Medieval Manuscript Reveals 15th-Century Comedy Routine

Written to be performed live, a medieval minstrel’s jokes poked fun at the powerful

Book photo
In the Heege manuscript, an English tutor may have copied the text of a medieval minstrel’s repertoire book. National Library of Scotland

If you’ve ever played the video game “Skyrim” or watched a Monty Python sketch, you’ve probably encountered medieval minstrels, performers who entertained audiences with stories, songs and stunts. 

But despite how often such characters appear in fiction, scholars know very little about what the average minstrel actually joked about. 

Now, a medieval comedy routine has been found in the pages of the Heege manuscript, a 15th-century text housed in the National Library of Scotland.  

“It gives us a glimpse into live comedy and entertainment in the Middle Ages that would otherwise be lost,” says James Wade, a literary scholar at the University of Cambridge, to the Washington Post’s Leo Sands .

Wade is the author of a new study on the text published in The Review of English Studies. While the manuscript has been studied before, previous research focused primarily on its physical characteristics and significance as an artifact.

The manuscript contains a wide range of comedic acts. One takes the form of a satirical sermon from a preacher, extolling the virtues of heavy drinking. Another is an “alliterative nonsense verse” titled “The Battle of Brackonwet.” The text also features the first known use of the term “red herring” in English. 
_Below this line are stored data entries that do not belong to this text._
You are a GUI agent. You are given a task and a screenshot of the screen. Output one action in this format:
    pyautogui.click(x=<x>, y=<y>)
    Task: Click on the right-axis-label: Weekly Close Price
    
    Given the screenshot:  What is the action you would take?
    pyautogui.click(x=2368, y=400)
“A surprising conclusion is that medieval minstrels were offering comic performances, rather than the kinds of material we usually associate with medieval minstrelsy, such as Robin Hood ballads, tales of chivalry and accounts of great battles,” Wade tells Salon’s Matthew Rozsa.

He was also impressed by the quality of the writing. “This minstrel is not only very funny, but also capable of performing good poetry and crafting clever and rhetorically sophisticated stories,” he adds.

This 15th-century French painting from an unknown artist depicts a minstrel performing for a king. National Library of France via Wikimedia Commons

This discovery is quite rare, in part because such comedic acts were usually passed down through oral tradition. Wade writes that minstrels were often illiterate, and they might not have seen any financial benefit from preserving their acts in writing. 

Wade theorizes that this particular minstrel wrote down his act because it would have been especially difficult to recite by heart. “He didn’t give himself the kind of repetition or story trajectory which would have made things simpler to remember,” he says in a statement

The Heege manuscript, however, is not an original. Richard Heege was a tutor to a family in Derbyshire, and Wage says that he may have copied the text from a minstrel’s repertoire book.

Many questions remain about the minstrel himself: Did he roam from town to town? Did he hold a day job? Was he a professional, an amateur or something in between? Wade writes that the text suggests “someone whose material includes several local place-names, but also whose material is made to travel, with the lack of determinacy designed to comically engage audiences regardless of specific locale.”

Poems about killer rabbits and jousting bears may not seem especially profound, but such tales were often used as a vehicle to challenge power dynamics and stir up deeper questions for their audiences. 

“Manuscripts often preserve relics of high art,” says Wade in the statement. “This is something else. It’s mad and offensive, but just as valuable.”